China is operating a system of internment camps for Muslims in Xinjiang. ASPI identified 380 detention centres established across the region since 2017, ranging from lowest security re-education camps to fortified prisons. This is despite claims by the Chinese authorities that its Xinjiang Data Project was winding down. By September 2020, 1.3 million people had been through Xinjiang’s “re-education” scheme annually for six years. In a clear crackdown against ethnic minorities in China, those detained include Uyghurs, Kazakhs, Kyrgyz and other ethnic Turkic Muslims, Christians, and some foreign citizens such as Kazakhstanis. Known as “Vocational Education and Training Centers”, the purpose of these camps, and the extreme measures implemented within, is apparently to prevent religious extremism and terrorist activities, and to ensure ethnic unity.
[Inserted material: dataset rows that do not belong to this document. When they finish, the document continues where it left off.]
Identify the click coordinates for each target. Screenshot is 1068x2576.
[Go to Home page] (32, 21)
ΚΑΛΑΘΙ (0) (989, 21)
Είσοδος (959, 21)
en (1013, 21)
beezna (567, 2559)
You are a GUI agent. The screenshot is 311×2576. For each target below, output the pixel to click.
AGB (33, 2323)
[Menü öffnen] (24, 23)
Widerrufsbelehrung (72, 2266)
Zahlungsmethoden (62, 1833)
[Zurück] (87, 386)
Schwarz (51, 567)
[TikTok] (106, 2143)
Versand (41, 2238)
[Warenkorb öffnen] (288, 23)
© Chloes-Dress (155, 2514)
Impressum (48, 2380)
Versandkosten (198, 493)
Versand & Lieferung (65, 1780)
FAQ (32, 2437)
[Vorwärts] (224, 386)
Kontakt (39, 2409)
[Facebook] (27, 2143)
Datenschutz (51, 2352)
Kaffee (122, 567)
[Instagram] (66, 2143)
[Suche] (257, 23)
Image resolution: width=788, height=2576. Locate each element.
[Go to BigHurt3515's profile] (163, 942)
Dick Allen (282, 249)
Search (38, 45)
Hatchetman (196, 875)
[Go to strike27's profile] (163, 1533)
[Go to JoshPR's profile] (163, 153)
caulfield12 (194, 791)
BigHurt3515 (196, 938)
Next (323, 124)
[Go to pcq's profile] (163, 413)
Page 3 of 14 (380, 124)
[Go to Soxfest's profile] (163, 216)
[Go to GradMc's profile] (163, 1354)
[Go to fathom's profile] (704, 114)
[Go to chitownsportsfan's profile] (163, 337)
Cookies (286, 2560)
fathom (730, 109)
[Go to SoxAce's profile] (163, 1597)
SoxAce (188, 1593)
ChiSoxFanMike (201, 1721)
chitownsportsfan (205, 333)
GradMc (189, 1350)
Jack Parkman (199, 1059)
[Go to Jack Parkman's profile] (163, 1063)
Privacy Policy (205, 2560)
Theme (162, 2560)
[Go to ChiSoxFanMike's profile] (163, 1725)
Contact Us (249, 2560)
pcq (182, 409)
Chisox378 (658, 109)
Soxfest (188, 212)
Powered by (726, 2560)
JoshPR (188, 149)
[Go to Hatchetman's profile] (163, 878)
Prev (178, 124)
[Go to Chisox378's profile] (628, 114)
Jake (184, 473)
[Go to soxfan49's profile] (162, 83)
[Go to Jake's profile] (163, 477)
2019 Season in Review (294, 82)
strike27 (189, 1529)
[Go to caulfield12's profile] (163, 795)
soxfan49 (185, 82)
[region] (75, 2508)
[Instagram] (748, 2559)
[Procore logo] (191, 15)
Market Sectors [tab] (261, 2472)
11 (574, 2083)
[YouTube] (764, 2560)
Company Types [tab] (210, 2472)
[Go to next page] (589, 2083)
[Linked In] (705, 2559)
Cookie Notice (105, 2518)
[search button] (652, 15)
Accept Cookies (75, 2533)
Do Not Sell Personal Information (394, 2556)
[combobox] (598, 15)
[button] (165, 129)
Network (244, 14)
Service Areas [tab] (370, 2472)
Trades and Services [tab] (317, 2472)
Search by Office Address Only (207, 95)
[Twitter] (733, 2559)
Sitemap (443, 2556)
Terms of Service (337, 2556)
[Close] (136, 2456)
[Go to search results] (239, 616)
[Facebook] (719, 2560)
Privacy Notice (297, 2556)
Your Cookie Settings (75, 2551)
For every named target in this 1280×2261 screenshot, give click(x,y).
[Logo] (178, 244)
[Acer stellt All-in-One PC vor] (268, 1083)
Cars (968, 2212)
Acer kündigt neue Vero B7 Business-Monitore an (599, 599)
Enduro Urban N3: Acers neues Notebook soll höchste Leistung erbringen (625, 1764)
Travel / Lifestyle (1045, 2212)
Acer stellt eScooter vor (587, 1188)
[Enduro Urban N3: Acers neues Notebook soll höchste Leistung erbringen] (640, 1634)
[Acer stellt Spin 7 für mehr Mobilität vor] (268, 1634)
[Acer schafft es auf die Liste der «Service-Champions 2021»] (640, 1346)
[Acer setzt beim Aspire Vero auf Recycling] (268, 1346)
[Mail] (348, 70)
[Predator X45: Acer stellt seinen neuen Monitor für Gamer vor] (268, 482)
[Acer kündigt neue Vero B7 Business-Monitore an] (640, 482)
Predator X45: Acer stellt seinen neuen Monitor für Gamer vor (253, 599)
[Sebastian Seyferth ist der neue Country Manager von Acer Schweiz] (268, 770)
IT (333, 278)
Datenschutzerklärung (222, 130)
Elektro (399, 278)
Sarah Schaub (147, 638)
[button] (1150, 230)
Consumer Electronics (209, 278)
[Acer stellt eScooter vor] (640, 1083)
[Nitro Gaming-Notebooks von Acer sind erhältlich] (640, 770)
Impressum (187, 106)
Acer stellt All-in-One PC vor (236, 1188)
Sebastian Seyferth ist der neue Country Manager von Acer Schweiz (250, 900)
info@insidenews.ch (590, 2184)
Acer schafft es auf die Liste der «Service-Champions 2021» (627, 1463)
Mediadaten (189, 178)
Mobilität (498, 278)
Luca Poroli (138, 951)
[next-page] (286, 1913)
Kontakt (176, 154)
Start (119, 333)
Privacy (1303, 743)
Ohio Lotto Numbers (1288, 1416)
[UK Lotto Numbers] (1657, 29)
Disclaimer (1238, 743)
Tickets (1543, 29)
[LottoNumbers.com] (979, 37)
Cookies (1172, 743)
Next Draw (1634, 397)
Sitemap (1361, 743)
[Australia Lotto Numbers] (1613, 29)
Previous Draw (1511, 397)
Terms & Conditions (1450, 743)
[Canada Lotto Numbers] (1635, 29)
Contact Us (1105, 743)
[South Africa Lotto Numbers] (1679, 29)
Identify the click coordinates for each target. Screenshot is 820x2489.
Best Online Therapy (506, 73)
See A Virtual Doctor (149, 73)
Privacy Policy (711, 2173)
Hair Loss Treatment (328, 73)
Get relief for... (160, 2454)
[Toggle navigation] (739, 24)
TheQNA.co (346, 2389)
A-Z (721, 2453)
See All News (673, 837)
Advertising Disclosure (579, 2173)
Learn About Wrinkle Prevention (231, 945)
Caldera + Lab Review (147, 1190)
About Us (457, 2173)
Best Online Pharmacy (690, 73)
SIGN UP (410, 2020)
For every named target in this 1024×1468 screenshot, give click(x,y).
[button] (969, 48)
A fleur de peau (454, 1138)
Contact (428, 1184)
In reality, these camps are “places of brainwashing, torture, and punishment,” said Nicholas Bequeline, Amnesty International’s East Asia Director. Those admitted to camps are not put on trial, have no access to lawyers or right to challenge the decision, and it is only the authorities who can decide when an individual has been ‘transformed’ and can therefore leave. Leaked Chinese government documents, which the ICIJ have labelled "The China Cables", include a nine-page memo sent out in 2017 by Zhu Hailun, who was the deputy-secretary of Xinjiang's Communist Party and the region's top security official. This memo instructs the camps should be run as high security prisons, with strict discipline and punishments. Anyone who resists or fails to demonstrate enough progress face punishments ranging from verbal abuse to food deprivation, solitary confinement, beatings and use of restraints and stress positions. There have also been reports of deaths and suicides inside the facilities.

 

Despite this clear breach of human rights, it is doubtful the West will significantly intervene in China’s wrongdoings. Only in the future - whether it is five, ten, or twenty years, will we probably wonder why we chose to do not to do so little. “The only thing necessary for the triumph of evil is for good men to do nothing.” Yet, in 2019 at the United Nations, 54 nations rejected allegations against China and supported China's policies in Xinjiang. Let us not repeat the mistakes of the past, and allow for the triumph of evil. Then again, perhaps it is already too late.